== About this exercise ==
Pick every line from the data below that contains the string "Given" and copy it.

Saved data entries:
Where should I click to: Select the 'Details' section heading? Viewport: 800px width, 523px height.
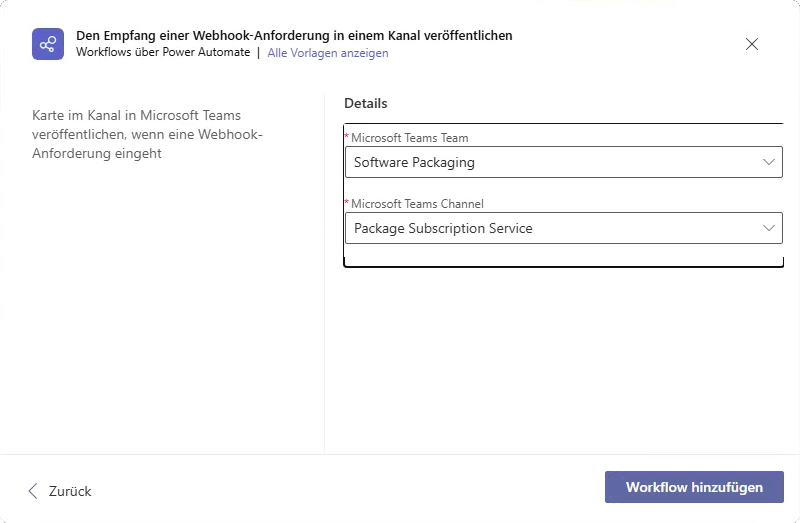click(x=366, y=103)
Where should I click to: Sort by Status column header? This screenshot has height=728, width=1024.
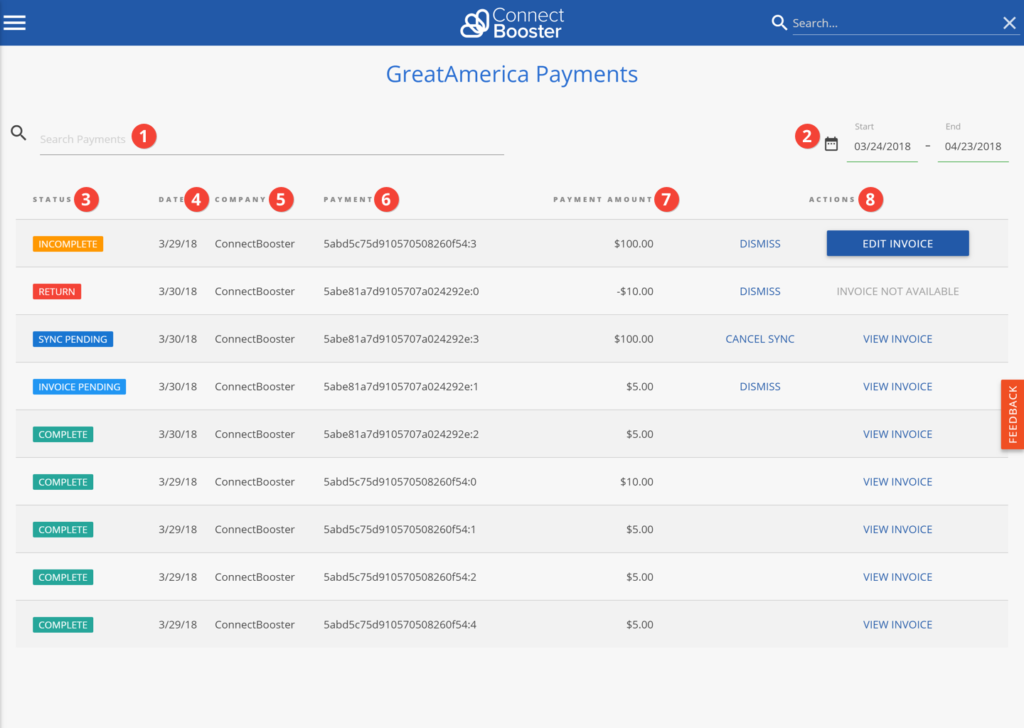(x=52, y=199)
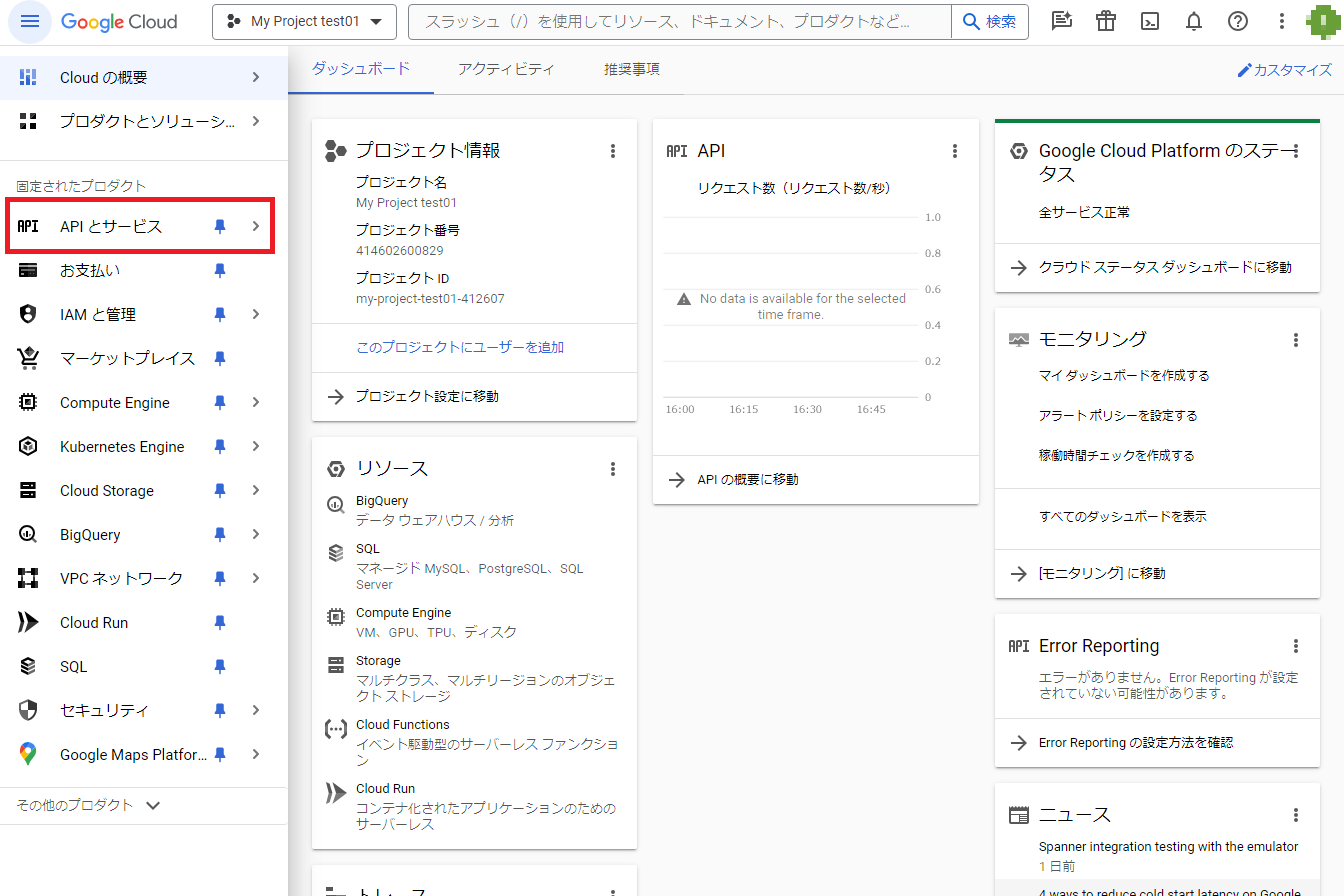This screenshot has width=1344, height=896.
Task: Open more options on プロジェクト情報 card
Action: [x=613, y=151]
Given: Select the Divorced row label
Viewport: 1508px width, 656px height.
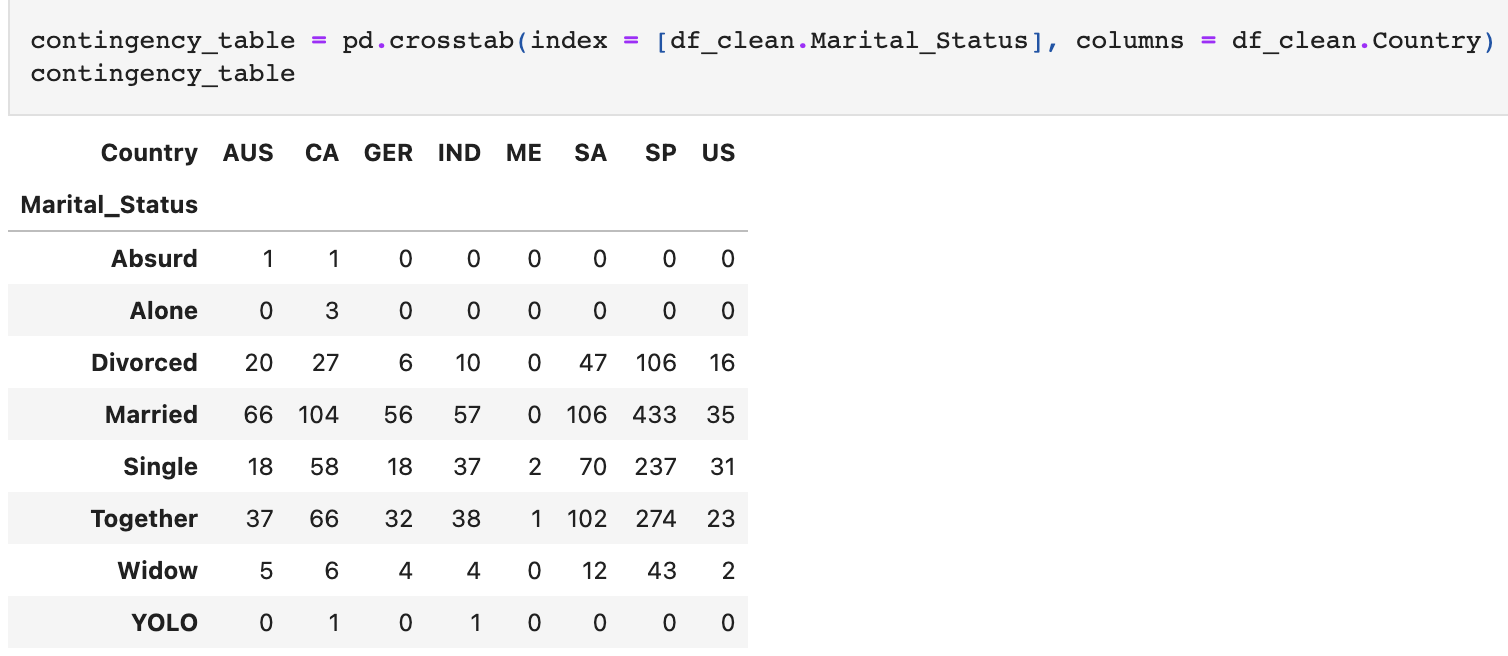Looking at the screenshot, I should click(x=144, y=363).
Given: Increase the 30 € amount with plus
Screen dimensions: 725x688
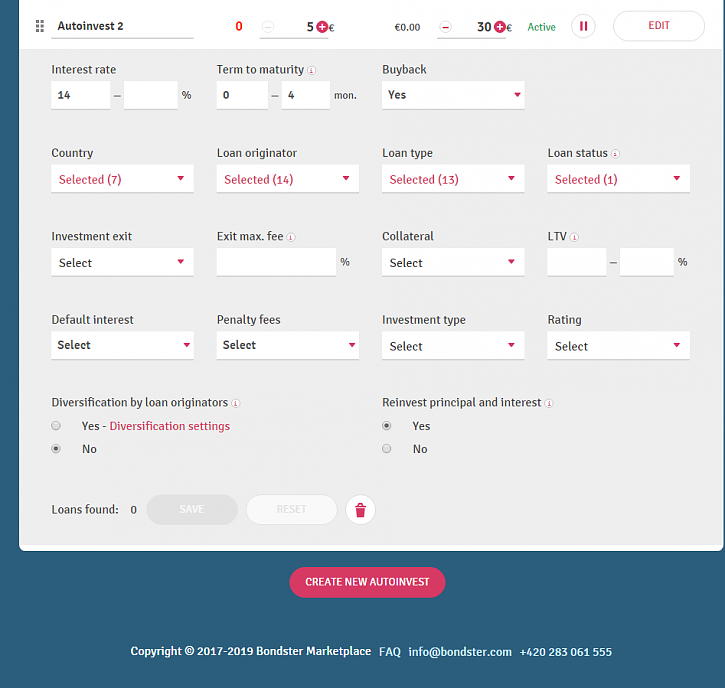Looking at the screenshot, I should tap(499, 27).
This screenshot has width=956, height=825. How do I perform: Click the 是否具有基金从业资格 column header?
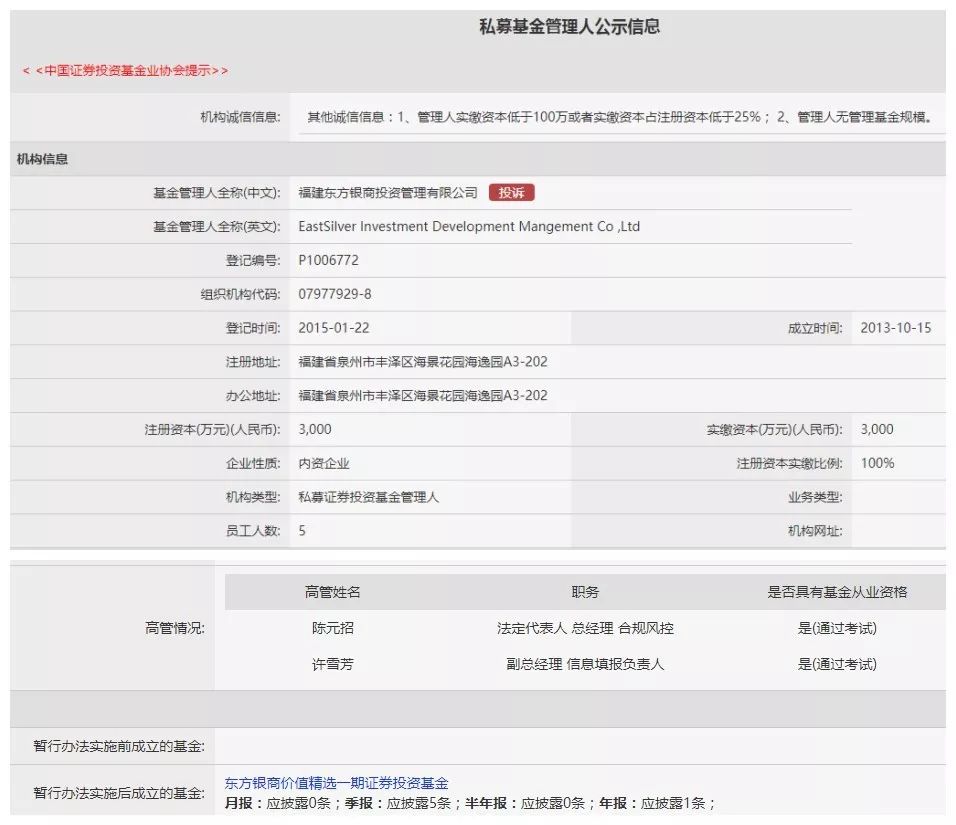coord(837,592)
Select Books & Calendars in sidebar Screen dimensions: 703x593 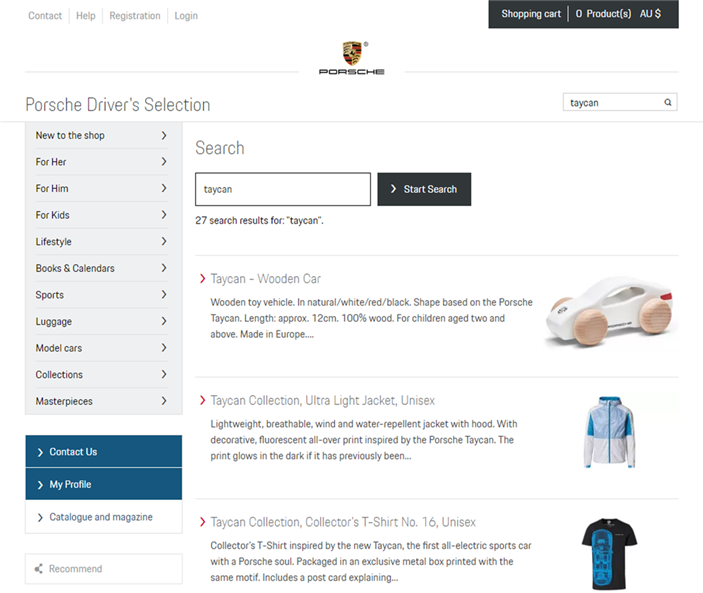(75, 268)
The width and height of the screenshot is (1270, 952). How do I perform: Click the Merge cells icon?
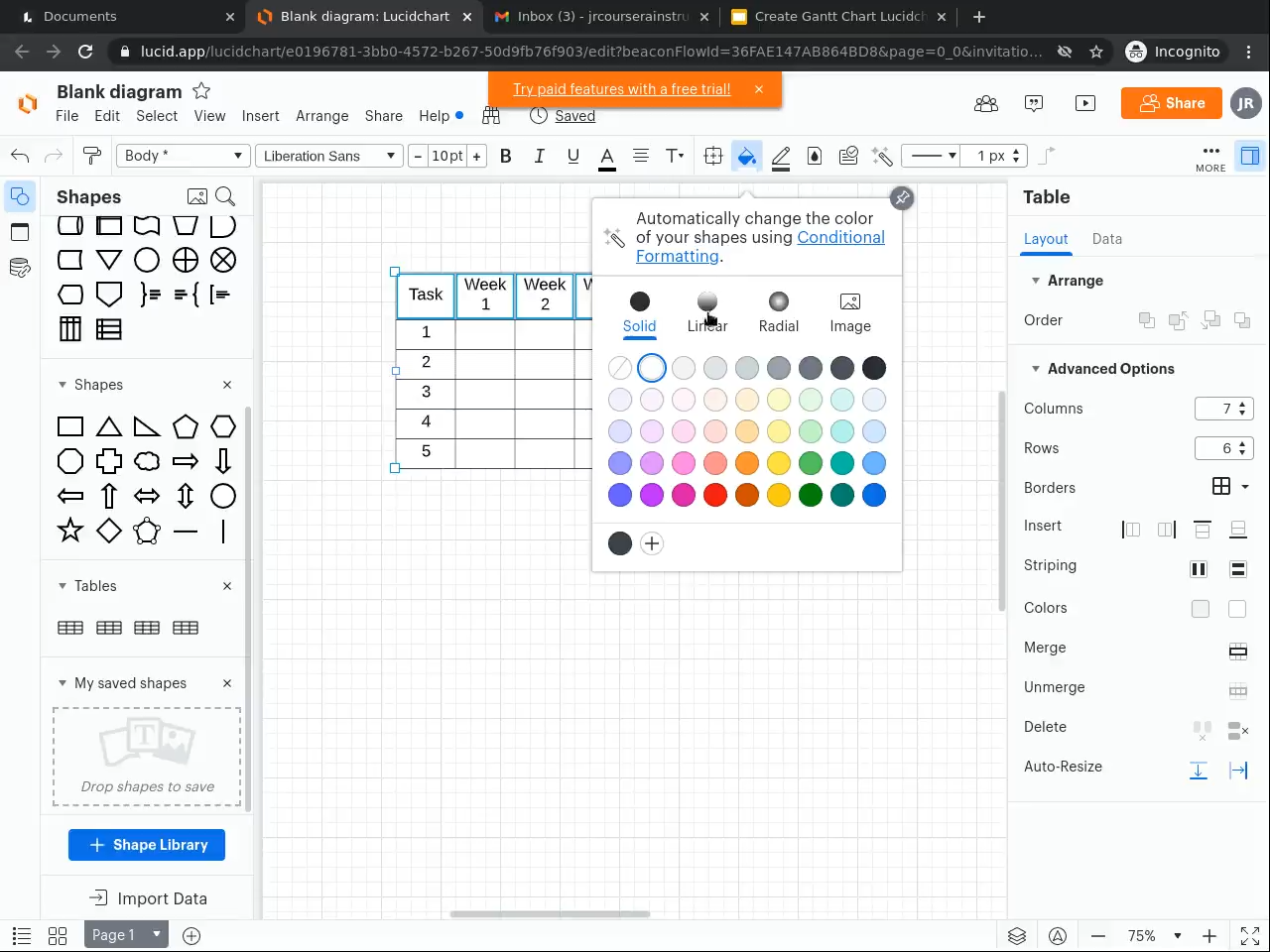tap(1237, 651)
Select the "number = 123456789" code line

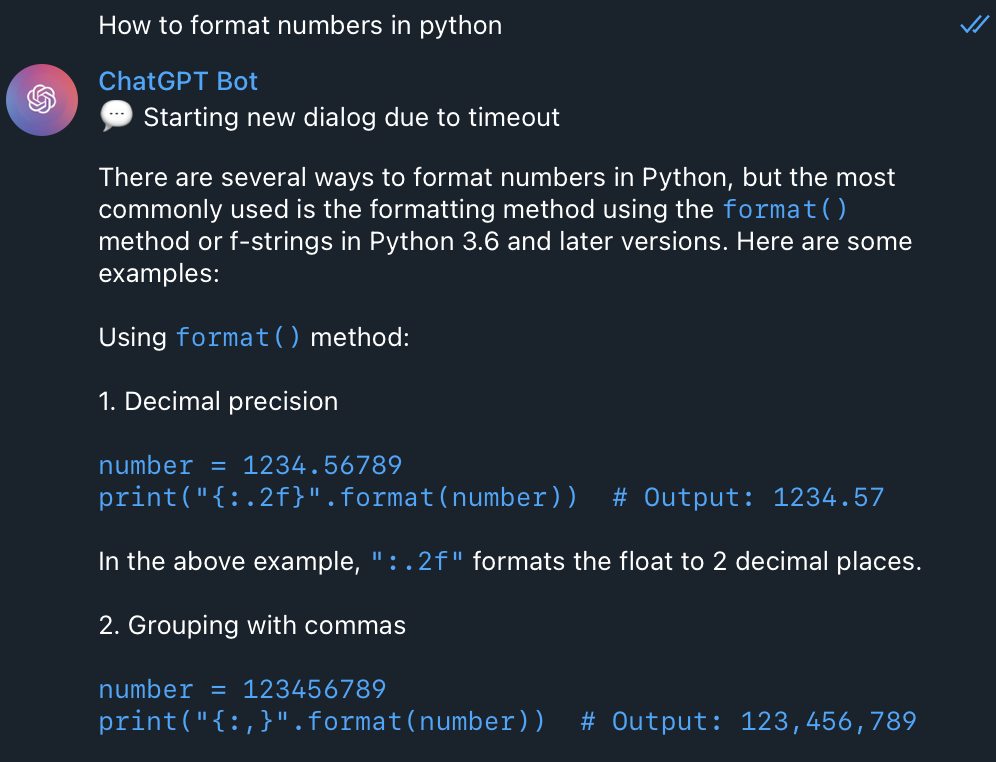pos(242,690)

== Result of the exercise ==
Given: Select the Divorced row label
Given: Increase the 30 € amount with plus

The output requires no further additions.